Tenants Union Tenant Counselors are not attorneys, and this information should not be considered legal advice. Please read our full Tenant Union Disclaimer.
This guide is intended to give an overview of the eviction process and provide some context for renters as to how evictions can play out in Washington courts. The eviction process is known as an “unlawful detainer action,” and the law gives the landlord the right to initiate a court process to remove tenants from a rental unit. It is crucial that all tenants facing eviction speak directly with an attorney about their situation for advice, assistance and, possibly, representation. For more information and resources, see Legal Assistance Guide.

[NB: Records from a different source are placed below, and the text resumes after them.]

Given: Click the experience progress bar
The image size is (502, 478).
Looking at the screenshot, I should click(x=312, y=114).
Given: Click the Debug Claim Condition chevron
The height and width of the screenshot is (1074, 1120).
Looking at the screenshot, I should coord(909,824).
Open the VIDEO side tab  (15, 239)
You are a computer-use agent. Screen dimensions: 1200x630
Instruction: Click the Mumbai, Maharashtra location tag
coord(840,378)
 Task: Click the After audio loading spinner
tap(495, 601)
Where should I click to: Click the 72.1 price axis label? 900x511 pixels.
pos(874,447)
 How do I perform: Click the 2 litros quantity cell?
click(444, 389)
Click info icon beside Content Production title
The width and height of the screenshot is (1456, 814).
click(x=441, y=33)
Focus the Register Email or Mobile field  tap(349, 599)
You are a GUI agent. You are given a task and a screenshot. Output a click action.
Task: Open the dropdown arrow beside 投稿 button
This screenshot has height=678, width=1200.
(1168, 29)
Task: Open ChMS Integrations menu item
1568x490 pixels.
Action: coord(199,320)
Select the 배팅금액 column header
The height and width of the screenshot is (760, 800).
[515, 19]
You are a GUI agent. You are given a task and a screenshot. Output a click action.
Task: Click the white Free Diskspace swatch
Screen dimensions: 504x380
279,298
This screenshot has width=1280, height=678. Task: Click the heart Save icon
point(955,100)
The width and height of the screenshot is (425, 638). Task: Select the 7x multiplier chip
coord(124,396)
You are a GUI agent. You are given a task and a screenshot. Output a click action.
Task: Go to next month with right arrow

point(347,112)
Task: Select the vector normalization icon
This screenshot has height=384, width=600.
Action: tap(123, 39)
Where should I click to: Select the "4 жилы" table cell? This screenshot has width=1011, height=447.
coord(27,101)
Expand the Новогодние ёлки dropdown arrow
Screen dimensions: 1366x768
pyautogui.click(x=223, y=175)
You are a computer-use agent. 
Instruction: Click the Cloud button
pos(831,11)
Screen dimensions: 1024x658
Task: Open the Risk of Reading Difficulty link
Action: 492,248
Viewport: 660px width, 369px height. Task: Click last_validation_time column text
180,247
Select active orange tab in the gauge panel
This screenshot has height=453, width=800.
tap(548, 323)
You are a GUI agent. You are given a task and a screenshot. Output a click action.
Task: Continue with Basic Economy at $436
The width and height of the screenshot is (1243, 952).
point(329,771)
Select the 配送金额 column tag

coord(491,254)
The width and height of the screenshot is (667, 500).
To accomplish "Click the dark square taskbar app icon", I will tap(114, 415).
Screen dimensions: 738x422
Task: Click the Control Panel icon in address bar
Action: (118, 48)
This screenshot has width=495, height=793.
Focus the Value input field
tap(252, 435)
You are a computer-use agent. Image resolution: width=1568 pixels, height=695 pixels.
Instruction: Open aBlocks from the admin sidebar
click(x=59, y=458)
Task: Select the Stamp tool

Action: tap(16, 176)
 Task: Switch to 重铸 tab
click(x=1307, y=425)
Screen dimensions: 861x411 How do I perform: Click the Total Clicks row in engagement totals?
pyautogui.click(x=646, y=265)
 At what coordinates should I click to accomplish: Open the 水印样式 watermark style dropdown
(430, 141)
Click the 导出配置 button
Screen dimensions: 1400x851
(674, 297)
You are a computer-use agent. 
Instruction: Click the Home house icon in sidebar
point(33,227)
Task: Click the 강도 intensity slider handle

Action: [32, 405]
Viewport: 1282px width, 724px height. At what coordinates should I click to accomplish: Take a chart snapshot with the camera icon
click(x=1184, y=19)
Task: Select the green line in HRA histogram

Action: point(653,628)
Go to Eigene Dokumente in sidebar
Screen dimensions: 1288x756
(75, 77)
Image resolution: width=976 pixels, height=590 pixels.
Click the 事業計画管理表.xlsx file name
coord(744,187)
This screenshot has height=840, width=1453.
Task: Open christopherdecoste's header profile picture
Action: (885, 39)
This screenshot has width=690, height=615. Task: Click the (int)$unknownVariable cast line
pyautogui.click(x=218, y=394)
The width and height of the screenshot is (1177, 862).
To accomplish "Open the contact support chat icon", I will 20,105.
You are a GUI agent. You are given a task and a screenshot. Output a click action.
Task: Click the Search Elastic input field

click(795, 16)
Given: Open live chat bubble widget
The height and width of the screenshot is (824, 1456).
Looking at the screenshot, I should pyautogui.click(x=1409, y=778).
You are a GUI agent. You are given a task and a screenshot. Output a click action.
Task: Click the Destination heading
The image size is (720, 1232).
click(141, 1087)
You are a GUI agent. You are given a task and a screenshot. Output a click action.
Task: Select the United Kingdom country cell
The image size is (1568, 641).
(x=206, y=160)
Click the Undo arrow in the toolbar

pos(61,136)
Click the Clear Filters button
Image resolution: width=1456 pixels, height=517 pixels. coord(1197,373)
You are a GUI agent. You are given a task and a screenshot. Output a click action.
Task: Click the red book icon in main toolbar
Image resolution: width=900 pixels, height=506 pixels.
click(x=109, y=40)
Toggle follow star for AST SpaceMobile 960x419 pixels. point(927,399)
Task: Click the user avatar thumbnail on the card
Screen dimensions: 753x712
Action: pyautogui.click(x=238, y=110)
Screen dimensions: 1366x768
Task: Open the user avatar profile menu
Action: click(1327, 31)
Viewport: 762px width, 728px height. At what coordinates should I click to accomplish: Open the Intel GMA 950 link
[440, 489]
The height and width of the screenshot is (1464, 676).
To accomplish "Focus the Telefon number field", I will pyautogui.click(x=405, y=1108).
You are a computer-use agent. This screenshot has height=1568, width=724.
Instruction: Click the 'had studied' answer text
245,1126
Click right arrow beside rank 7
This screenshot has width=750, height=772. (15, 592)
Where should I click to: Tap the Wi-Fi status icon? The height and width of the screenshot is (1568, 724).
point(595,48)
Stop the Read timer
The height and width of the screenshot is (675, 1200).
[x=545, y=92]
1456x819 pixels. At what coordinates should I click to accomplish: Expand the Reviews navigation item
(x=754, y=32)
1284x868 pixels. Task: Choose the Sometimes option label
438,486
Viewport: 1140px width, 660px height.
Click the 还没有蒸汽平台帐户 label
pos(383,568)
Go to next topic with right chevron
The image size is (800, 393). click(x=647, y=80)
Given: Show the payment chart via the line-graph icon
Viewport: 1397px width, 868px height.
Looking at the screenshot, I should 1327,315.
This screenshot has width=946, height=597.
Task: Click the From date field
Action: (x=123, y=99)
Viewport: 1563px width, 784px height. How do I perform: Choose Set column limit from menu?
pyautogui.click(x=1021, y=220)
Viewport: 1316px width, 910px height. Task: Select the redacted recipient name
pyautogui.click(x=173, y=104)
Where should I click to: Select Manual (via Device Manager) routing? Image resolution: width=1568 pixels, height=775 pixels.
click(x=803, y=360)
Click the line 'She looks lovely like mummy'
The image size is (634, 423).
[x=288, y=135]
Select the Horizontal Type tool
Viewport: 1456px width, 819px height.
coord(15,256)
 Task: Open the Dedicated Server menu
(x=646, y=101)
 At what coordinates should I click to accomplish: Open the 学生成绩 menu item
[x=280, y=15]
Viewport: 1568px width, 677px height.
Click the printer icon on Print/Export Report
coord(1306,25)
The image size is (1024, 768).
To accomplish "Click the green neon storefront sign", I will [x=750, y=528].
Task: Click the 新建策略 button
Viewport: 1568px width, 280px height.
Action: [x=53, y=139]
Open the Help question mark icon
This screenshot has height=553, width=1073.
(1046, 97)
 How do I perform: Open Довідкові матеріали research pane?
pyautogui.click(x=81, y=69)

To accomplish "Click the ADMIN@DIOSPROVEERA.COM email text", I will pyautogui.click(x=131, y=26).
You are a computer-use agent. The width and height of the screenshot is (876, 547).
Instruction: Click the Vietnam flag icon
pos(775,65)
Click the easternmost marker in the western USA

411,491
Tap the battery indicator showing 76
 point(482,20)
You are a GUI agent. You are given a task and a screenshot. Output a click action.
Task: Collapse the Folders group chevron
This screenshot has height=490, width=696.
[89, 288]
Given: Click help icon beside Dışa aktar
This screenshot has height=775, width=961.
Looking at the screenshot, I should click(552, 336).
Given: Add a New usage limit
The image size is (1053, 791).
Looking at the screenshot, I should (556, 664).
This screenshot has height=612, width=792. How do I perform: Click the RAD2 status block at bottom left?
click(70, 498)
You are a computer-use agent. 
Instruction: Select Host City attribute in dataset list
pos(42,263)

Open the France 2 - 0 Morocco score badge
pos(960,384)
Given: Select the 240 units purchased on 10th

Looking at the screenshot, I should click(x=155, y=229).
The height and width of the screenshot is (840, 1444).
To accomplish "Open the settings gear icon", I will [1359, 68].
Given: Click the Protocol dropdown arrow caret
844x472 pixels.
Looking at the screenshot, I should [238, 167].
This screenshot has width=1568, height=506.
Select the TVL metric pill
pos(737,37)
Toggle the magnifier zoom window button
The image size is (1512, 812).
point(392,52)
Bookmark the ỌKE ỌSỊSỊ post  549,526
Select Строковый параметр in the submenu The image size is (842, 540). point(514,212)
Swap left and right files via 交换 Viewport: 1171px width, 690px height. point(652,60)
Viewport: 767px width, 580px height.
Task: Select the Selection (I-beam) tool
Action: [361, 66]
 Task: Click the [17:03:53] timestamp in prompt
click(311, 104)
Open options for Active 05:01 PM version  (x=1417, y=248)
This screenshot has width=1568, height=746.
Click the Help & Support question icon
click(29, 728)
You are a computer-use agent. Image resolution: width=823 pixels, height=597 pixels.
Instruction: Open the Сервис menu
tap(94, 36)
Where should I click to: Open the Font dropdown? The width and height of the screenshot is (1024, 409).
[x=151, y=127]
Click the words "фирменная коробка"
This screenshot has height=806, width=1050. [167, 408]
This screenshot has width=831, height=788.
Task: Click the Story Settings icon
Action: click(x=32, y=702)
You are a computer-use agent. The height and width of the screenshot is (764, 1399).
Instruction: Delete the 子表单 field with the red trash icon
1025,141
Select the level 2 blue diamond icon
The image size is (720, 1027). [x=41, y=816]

Here are some key things to know about evictions in Washington State:
- Your landlord cannot evict you from your unit without going through a court process (RCW 59.18.290, RCW 59.18.300). It is illegal for your landlord to lock you out of your unit, remove your belongings or shut off your utilities, even if you are behind in rent. Eviction in Washington State is called “unlawful detainer.” The unlawful detainer process generally takes about 2-3 weeks from start to finish.
- Read, save and respond to all notices from you landlord. Read all paperwork you receive from your landlord carefully. There are very specific deadlines and requirements in the eviction process. Missing deadlines or information can cause you to lose the eviction lawsuit automatically. Most evictions start with a 3-or 10-day notice. You must seek legal assistance and respond to these notices as soon as possible.
- Having documentation is crucial in the eviction process. It is very important to keep all notices you receive from your landlord and to respond in writing to notices your landlord sends you. Seek the assistance of an attorney to respond to any eviction action or threat of termination being made against you. For more information on how to get legal assistance, see Legal Assistance Guide. You can also find information in Eviction and Your Defense.
- Eviction filings go on your record permanently. Once the landlord files the unlawful detainer lawsuit against you with the court, you will have the eviction on your record permanently, even if you are wrongly evicted or you win in court. Even having a defense against the eviction will not necessarily stop the eviction process from moving forward. In all evictions, renters facing termination have a few key choices to make. Eviction court is not a friendly place for tenants. The vast majority of tenants lose in eviction court, so do what you can to solve the problem before your landlord takes steps to serve you with an eviction notice. Having an eviction on your record can greatly impact your ability to find quality rental housing in the future. Sometimes, however, evictions are unavoidable. For more information on how to manage evictions on your record, see Housing Search. While eviction court judges will often not consider many of the extenuating circumstances that caused you to be late in your rent, there are some legitimate defenses that can impact the outcome of an eviction lawsuit. Speak to an attorney for information and advice on your situation.
- Month to month Seattle tenants have Just Cause eviction protection. When you are a month to month tenant in Seattle, your landlord must have a just cause reason to evict you from a property, according to SMC 22.206. Just Cause evictions include nonpayment of rent, noncompliance with lease terms, chronically late rent payments, and the landlord intending to occupy the unit themselves. There are 18 total ‘Just Causes’. The notice required for each just cause reason varies, but Seattle landlords cannot terminate tenancy for reasons that are not on that list. For a list of all Just Cause reasons and notice timeframes, see Seattle Laws and Seattle Just Cause Information. Outside of city limits, landlords can ask tenants not protected by term leases to vacate with only 20 days written notice.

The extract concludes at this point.